>> BEGIN STORED DATA

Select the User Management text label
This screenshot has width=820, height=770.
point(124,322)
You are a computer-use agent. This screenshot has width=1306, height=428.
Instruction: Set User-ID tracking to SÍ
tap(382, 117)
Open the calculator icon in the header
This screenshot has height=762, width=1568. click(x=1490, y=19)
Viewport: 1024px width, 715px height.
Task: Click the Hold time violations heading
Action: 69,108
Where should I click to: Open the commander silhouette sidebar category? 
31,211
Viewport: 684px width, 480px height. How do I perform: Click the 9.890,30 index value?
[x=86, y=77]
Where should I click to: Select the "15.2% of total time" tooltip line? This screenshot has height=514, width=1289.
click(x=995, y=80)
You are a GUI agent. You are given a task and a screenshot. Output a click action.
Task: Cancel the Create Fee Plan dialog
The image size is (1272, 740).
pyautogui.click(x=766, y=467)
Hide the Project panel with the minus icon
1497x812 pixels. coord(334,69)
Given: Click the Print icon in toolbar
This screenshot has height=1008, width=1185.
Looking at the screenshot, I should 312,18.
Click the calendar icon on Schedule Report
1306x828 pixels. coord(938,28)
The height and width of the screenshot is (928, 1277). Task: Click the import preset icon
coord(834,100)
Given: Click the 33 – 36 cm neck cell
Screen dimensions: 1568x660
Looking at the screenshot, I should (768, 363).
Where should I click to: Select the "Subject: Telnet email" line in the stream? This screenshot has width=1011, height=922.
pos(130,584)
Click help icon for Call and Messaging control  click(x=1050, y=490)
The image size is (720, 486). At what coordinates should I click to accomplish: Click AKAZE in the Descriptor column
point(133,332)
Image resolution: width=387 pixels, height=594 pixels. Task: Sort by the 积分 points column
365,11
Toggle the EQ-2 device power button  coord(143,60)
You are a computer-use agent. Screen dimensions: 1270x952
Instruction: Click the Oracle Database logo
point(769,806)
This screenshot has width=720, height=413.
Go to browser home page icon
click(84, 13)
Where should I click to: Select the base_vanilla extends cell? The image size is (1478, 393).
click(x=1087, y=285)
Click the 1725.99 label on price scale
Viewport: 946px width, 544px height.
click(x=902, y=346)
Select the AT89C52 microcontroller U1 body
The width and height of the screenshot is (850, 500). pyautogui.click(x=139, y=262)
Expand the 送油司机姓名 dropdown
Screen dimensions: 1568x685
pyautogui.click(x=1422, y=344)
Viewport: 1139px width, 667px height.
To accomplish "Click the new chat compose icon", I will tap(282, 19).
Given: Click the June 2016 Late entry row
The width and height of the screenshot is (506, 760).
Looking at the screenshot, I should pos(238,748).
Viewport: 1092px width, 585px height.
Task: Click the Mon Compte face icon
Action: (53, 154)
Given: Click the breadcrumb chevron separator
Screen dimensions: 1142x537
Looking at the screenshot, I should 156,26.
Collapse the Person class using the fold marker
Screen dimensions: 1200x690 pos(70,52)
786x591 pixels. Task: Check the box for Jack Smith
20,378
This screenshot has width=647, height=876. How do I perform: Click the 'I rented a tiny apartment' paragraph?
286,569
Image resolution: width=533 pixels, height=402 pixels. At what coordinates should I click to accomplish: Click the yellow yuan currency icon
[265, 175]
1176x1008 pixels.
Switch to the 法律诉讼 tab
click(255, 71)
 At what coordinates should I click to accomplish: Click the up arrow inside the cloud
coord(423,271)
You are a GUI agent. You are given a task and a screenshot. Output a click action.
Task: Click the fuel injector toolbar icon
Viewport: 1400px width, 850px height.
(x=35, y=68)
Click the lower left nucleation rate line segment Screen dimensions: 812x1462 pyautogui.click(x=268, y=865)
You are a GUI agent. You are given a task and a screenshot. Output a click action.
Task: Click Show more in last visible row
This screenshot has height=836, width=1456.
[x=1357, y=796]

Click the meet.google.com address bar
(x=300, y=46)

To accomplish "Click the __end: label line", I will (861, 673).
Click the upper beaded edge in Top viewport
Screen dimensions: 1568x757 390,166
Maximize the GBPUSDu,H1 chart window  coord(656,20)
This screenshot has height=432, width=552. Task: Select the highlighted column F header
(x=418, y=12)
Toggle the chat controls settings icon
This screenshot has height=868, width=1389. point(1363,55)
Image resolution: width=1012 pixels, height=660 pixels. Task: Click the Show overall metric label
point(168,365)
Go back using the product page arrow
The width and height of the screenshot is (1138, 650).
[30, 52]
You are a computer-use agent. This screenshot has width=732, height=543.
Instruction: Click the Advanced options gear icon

>> END STORED DATA

• _SHORT EXERCISE_:
Change every "Instruction" in the items above to "Command", then give all the items again with nothing else altered.

• _ANSWER FOR THE TASK_:
Select the User Management text label
This screenshot has width=820, height=770.
point(124,322)
You are a computer-use agent. This screenshot has width=1306, height=428.
Command: Set User-ID tracking to SÍ
tap(382, 117)
Open the calculator icon in the header
This screenshot has height=762, width=1568. click(x=1490, y=19)
Viewport: 1024px width, 715px height.
Task: Click the Hold time violations heading
Action: 69,108
Where should I click to: Open the commander silhouette sidebar category? 
31,211
Viewport: 684px width, 480px height. How do I perform: Click the 9.890,30 index value?
[x=86, y=77]
Where should I click to: Select the "15.2% of total time" tooltip line? This screenshot has height=514, width=1289.
click(x=995, y=80)
You are a GUI agent. You are given a task and a screenshot. Output a click action.
Task: Cancel the Create Fee Plan dialog
The image size is (1272, 740).
pyautogui.click(x=766, y=467)
Hide the Project panel with the minus icon
1497x812 pixels. coord(334,69)
Given: Click the Print icon in toolbar
This screenshot has height=1008, width=1185.
Looking at the screenshot, I should 312,18.
Click the calendar icon on Schedule Report
1306x828 pixels. coord(938,28)
The height and width of the screenshot is (928, 1277). Task: Click the import preset icon
coord(834,100)
Given: Click the 33 – 36 cm neck cell
Screen dimensions: 1568x660
Looking at the screenshot, I should (768, 363).
Where should I click to: Select the "Subject: Telnet email" line in the stream? This screenshot has width=1011, height=922.
pos(130,584)
Click help icon for Call and Messaging control  click(x=1050, y=490)
The image size is (720, 486). At what coordinates should I click to accomplish: Click AKAZE in the Descriptor column
point(133,332)
Image resolution: width=387 pixels, height=594 pixels. Task: Sort by the 积分 points column
365,11
Toggle the EQ-2 device power button  coord(143,60)
You are a computer-use agent. Screen dimensions: 1270x952
Command: Click the Oracle Database logo
point(769,806)
This screenshot has width=720, height=413.
Go to browser home page icon
click(84, 13)
Where should I click to: Select the base_vanilla extends cell? The image size is (1478, 393).
click(x=1087, y=285)
Click the 1725.99 label on price scale
Viewport: 946px width, 544px height.
click(x=902, y=346)
Select the AT89C52 microcontroller U1 body
The width and height of the screenshot is (850, 500). pyautogui.click(x=139, y=262)
Expand the 送油司机姓名 dropdown
Screen dimensions: 1568x685
pyautogui.click(x=1422, y=344)
Viewport: 1139px width, 667px height.
To accomplish "Click the new chat compose icon", I will tap(282, 19).
Given: Click the June 2016 Late entry row
The width and height of the screenshot is (506, 760).
Looking at the screenshot, I should pos(238,748).
Viewport: 1092px width, 585px height.
Task: Click the Mon Compte face icon
Action: (53, 154)
Given: Click the breadcrumb chevron separator
Screen dimensions: 1142x537
Looking at the screenshot, I should 156,26.
Collapse the Person class using the fold marker
Screen dimensions: 1200x690 pos(70,52)
786x591 pixels. Task: Check the box for Jack Smith
20,378
This screenshot has width=647, height=876. How do I perform: Click the 'I rented a tiny apartment' paragraph?
286,569
Image resolution: width=533 pixels, height=402 pixels. At what coordinates should I click to accomplish: Click the yellow yuan currency icon
[265, 175]
1176x1008 pixels.
Switch to the 法律诉讼 tab
click(255, 71)
 At what coordinates should I click to accomplish: Click the up arrow inside the cloud
coord(423,271)
You are a GUI agent. You are given a task and a screenshot. Output a click action.
Task: Click the fuel injector toolbar icon
Viewport: 1400px width, 850px height.
(x=35, y=68)
Click the lower left nucleation rate line segment Screen dimensions: 812x1462 pyautogui.click(x=268, y=865)
You are a GUI agent. You are given a task and a screenshot. Output a click action.
Task: Click Show more in last visible row
This screenshot has height=836, width=1456.
[x=1357, y=796]

Click the meet.google.com address bar
(x=300, y=46)

To accomplish "Click the __end: label line", I will (861, 673).
Click the upper beaded edge in Top viewport
Screen dimensions: 1568x757 390,166
Maximize the GBPUSDu,H1 chart window  coord(656,20)
This screenshot has height=432, width=552. Task: Select the highlighted column F header
(x=418, y=12)
Toggle the chat controls settings icon
This screenshot has height=868, width=1389. point(1363,55)
Image resolution: width=1012 pixels, height=660 pixels. Task: Click the Show overall metric label
point(168,365)
Go back using the product page arrow
The width and height of the screenshot is (1138, 650).
[30, 52]
You are a computer-use agent. This screenshot has width=732, height=543.
Command: Click the Advanced options gear icon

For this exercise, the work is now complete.